# [PROBLEM REQUIREMENTS]
What follows is a listing; repeat exactly, and only, its lines from the one holding "Given: Click the export file icon above table" through the last, leaving any pictures out.

# [DATA FOR ANALYSIS]
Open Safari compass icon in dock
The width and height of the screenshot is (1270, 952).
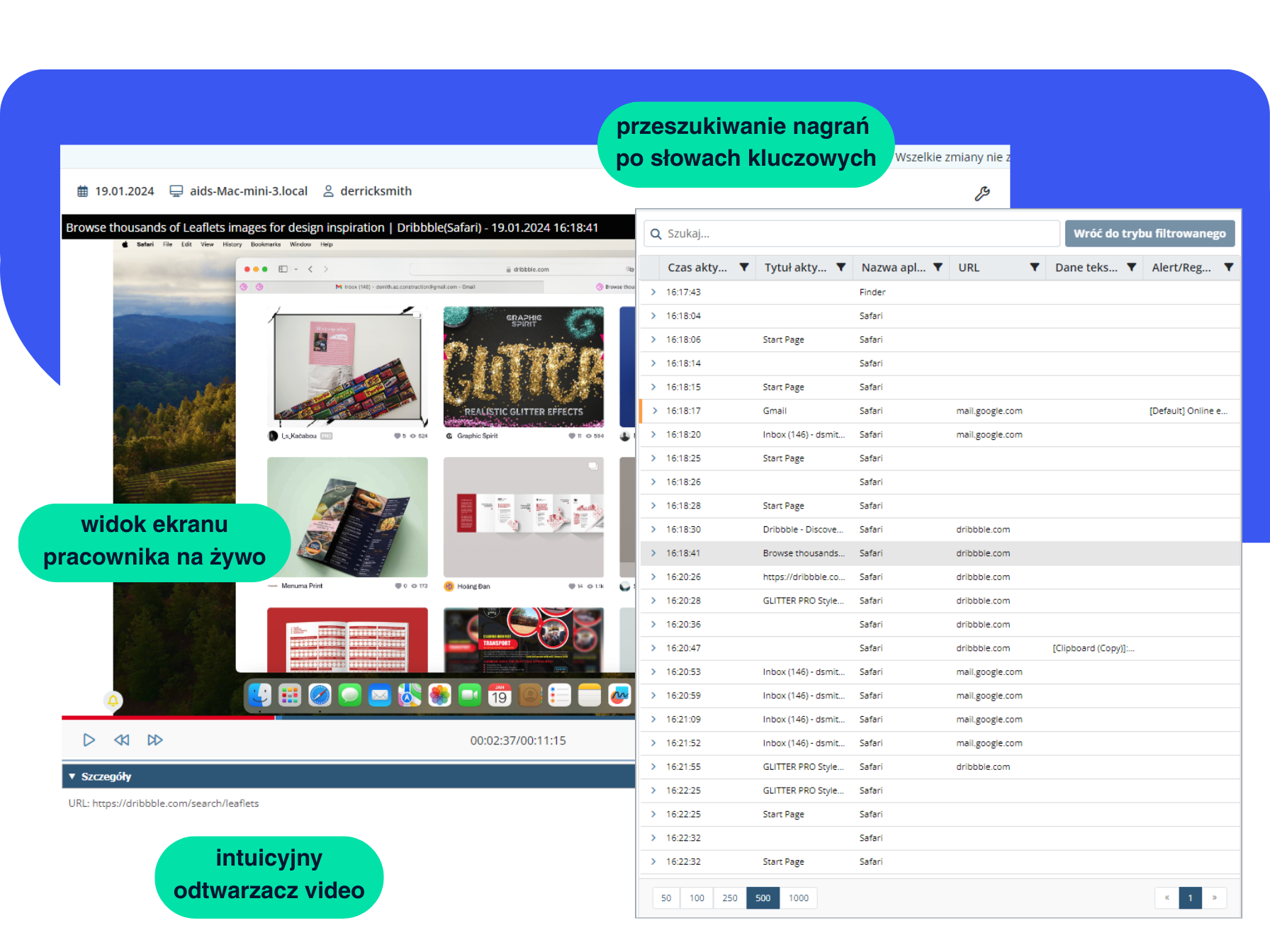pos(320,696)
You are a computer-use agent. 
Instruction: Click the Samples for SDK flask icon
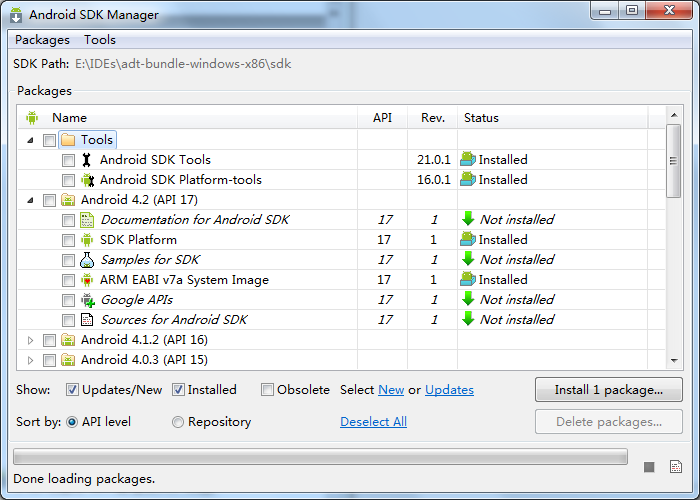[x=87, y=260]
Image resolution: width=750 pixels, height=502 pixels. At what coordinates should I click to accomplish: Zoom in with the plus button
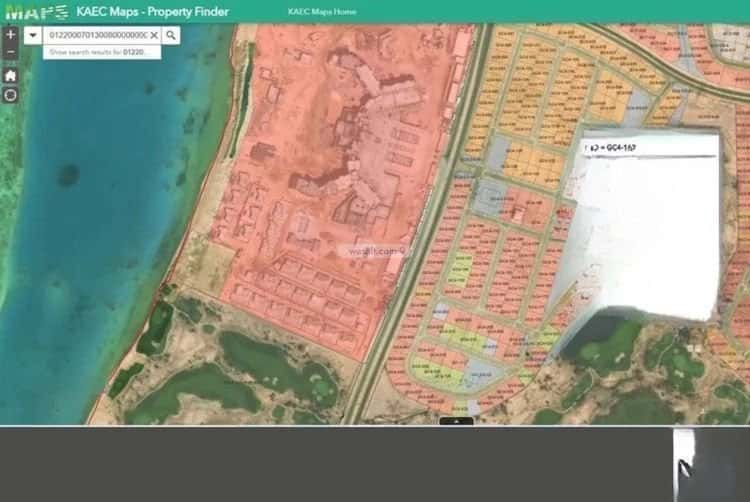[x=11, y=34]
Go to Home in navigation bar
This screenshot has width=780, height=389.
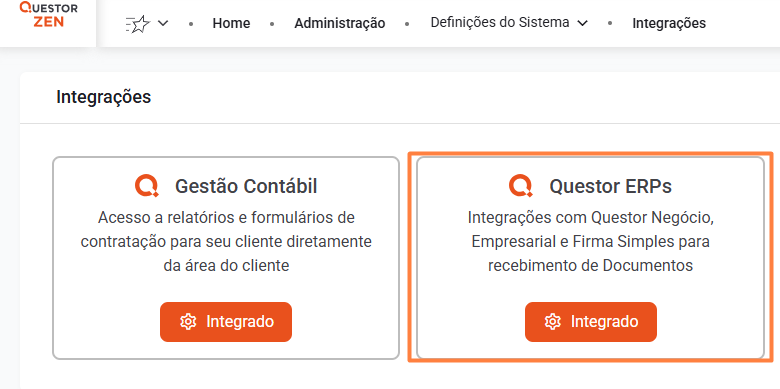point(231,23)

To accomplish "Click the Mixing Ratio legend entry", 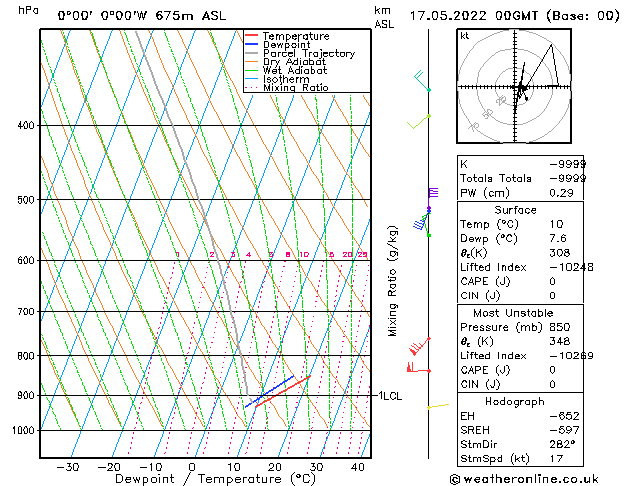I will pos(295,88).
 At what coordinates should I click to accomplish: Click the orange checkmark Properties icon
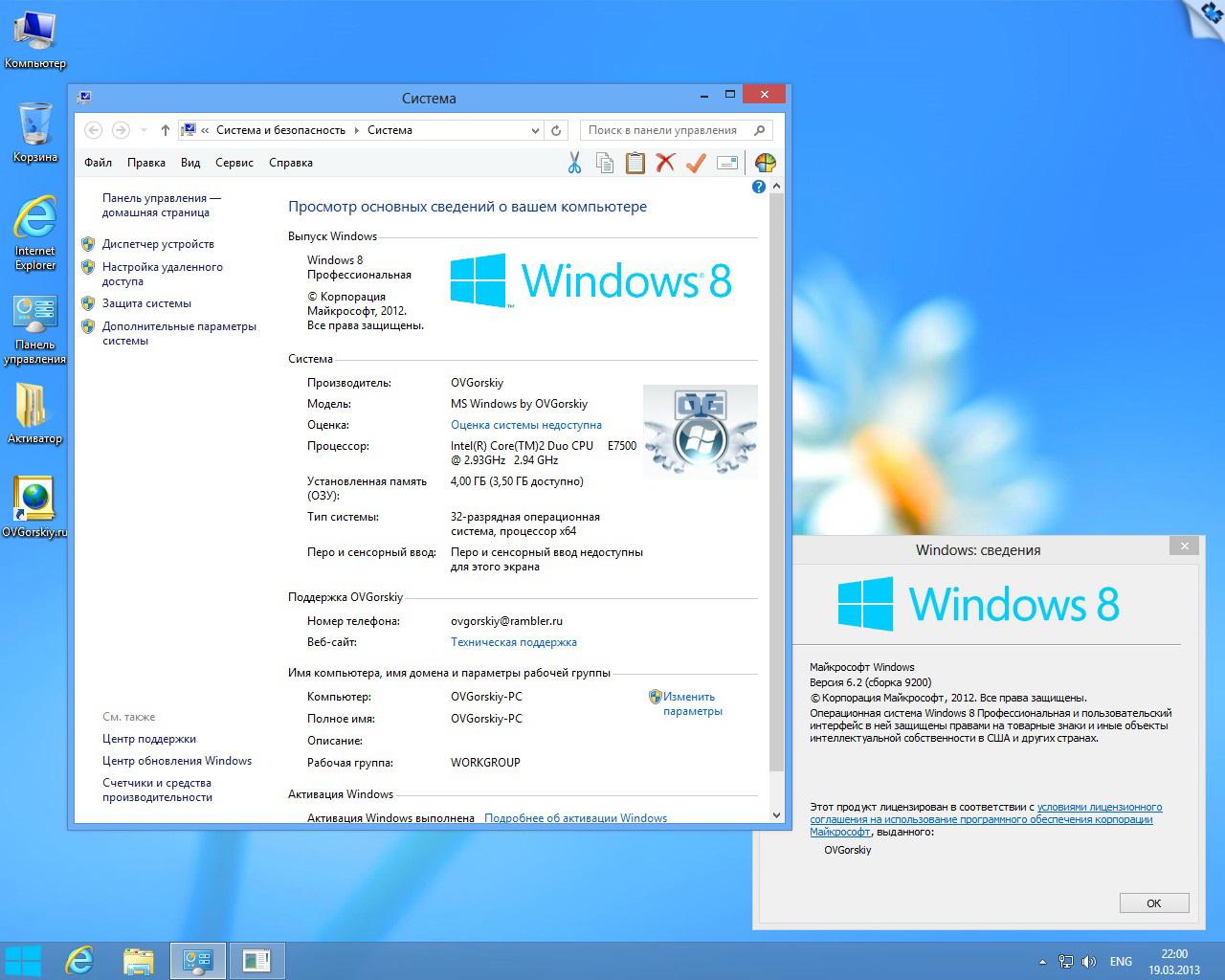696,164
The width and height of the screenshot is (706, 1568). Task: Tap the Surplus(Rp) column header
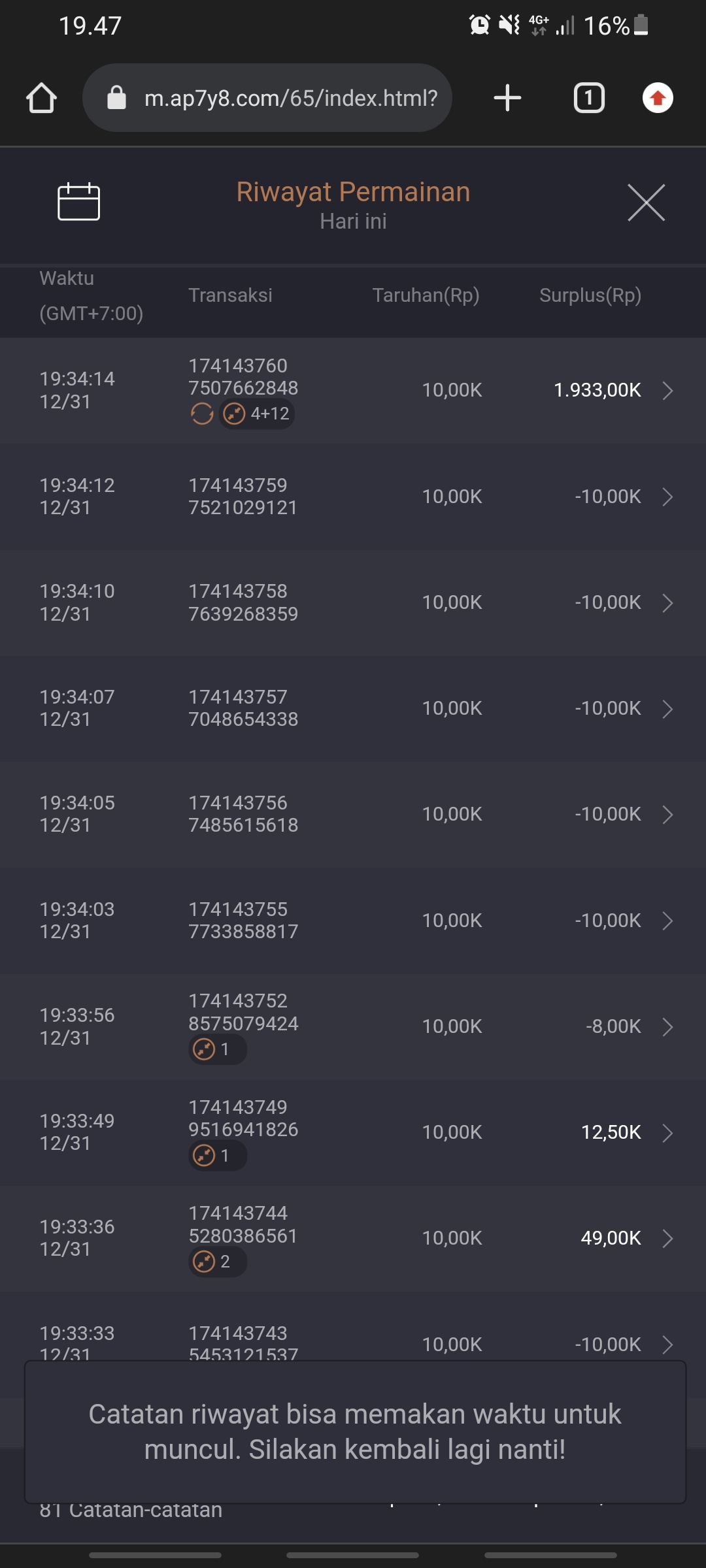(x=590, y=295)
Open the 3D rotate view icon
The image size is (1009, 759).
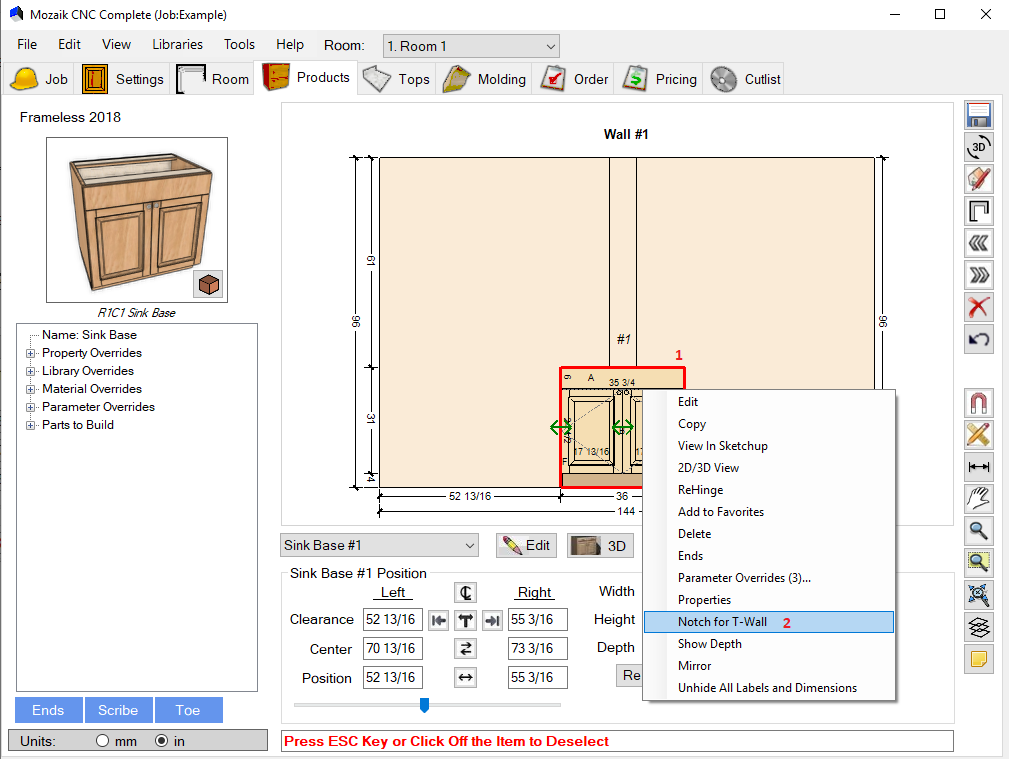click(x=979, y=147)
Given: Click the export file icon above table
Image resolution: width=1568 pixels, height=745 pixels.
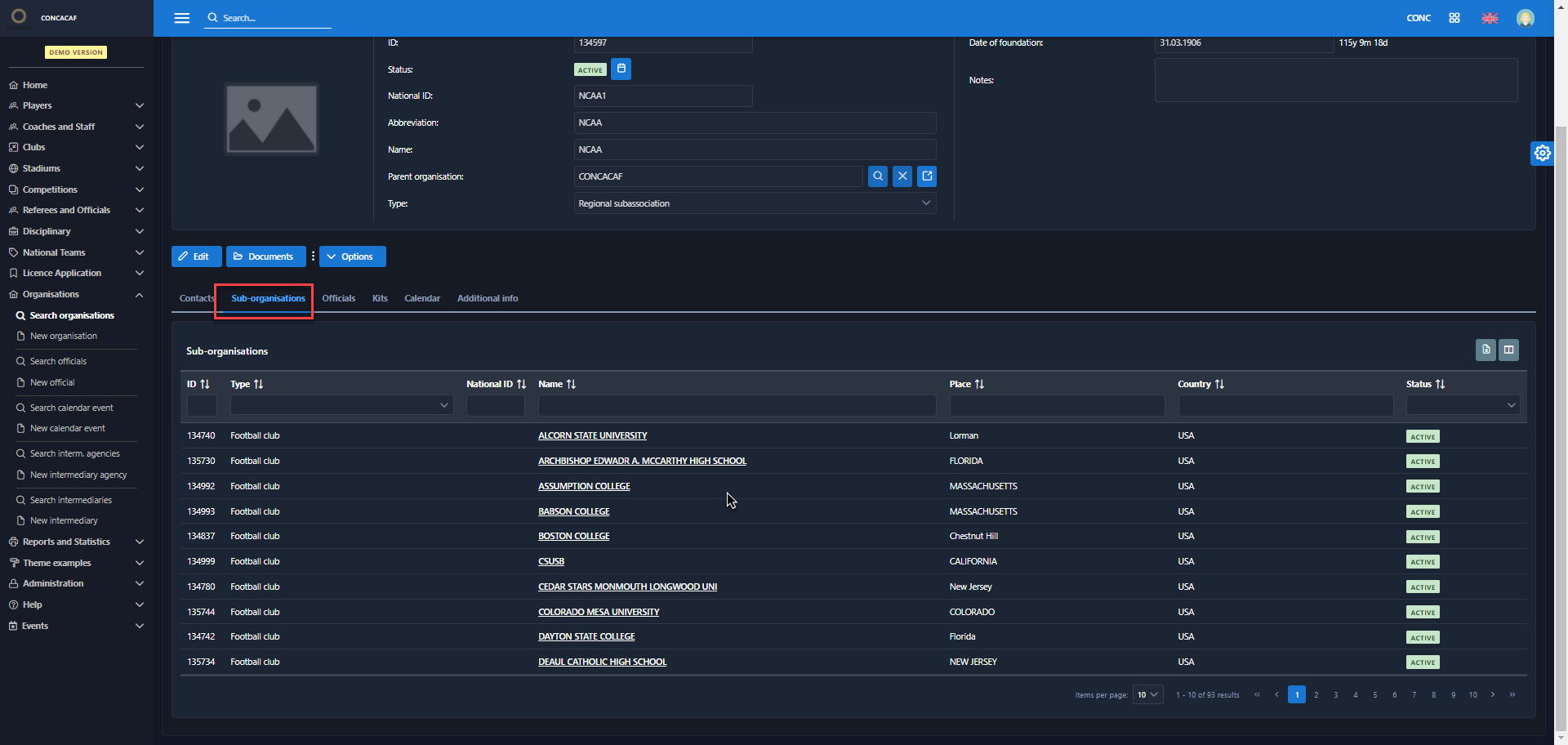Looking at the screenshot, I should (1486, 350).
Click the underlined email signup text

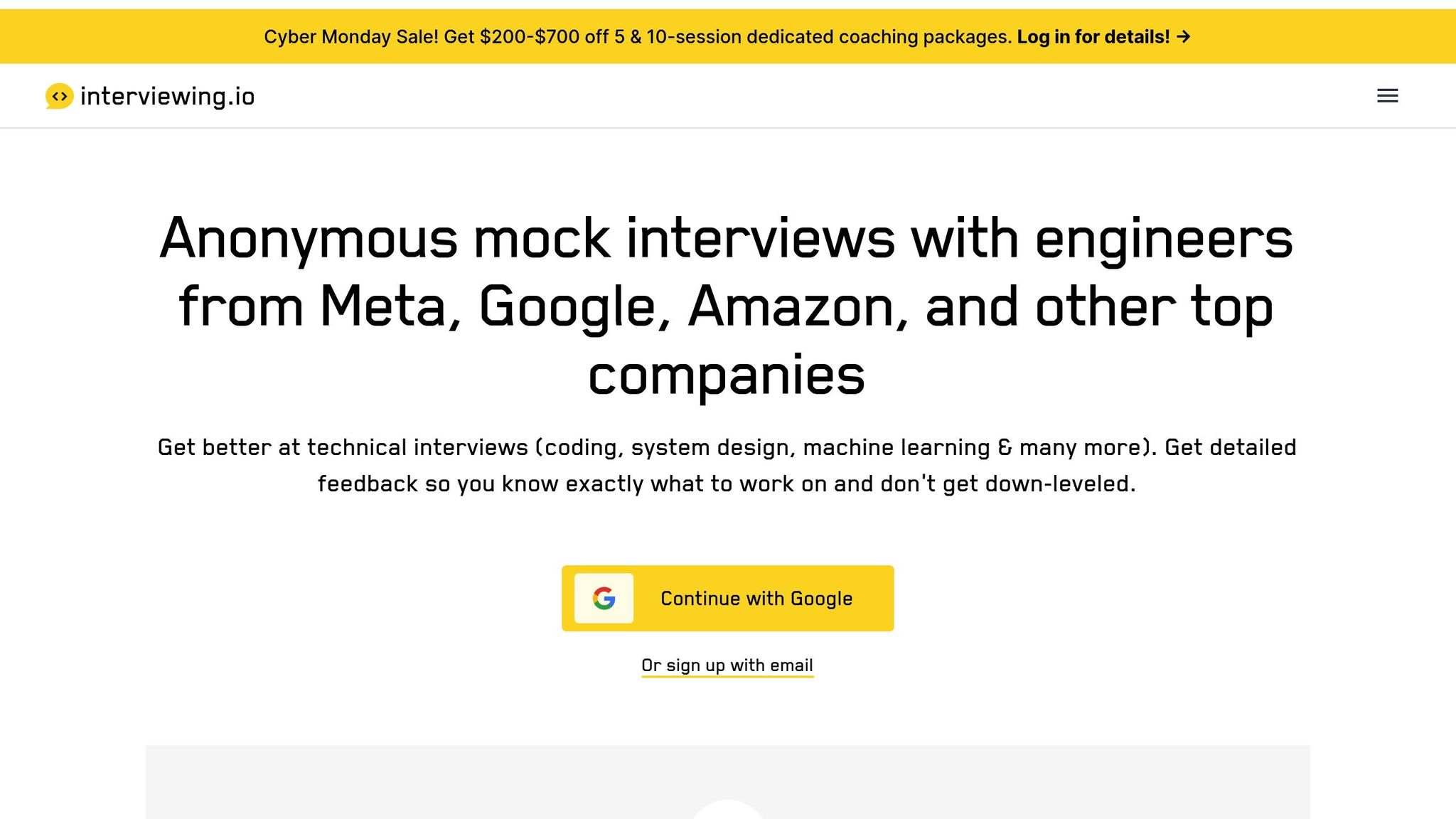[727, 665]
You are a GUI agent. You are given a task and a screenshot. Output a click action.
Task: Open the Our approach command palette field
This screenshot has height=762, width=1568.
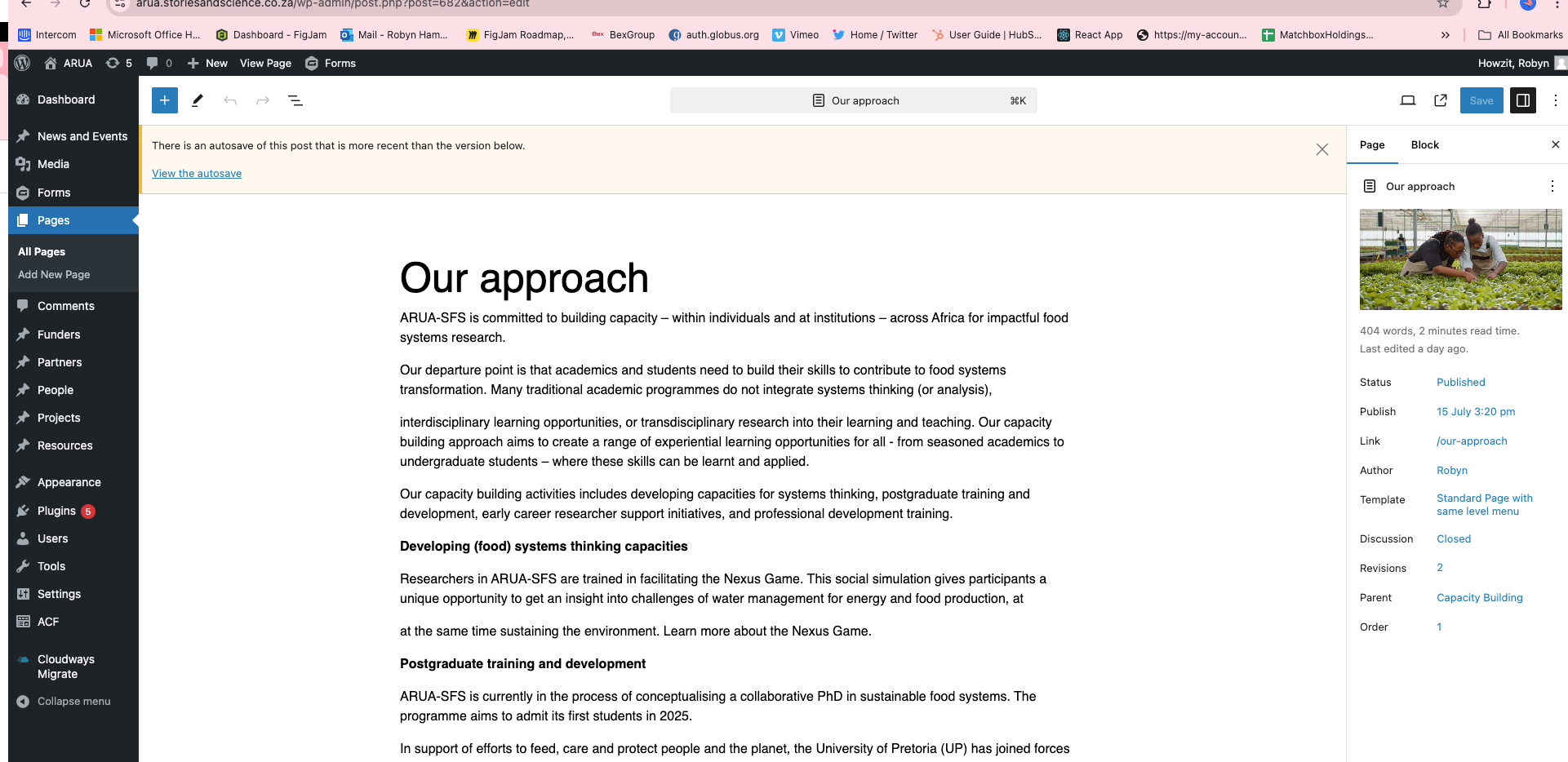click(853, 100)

# [ANSWER AREA]
Given: Click the export file icon above table
Image resolution: width=1568 pixels, height=745 pixels.
Looking at the screenshot, I should (1486, 350).
Click the underlined email signup text

[727, 665]
You are a GUI agent. You are given a task and a screenshot. Output a click action.
Task: Open the Our approach command palette field
This screenshot has height=762, width=1568.
click(853, 100)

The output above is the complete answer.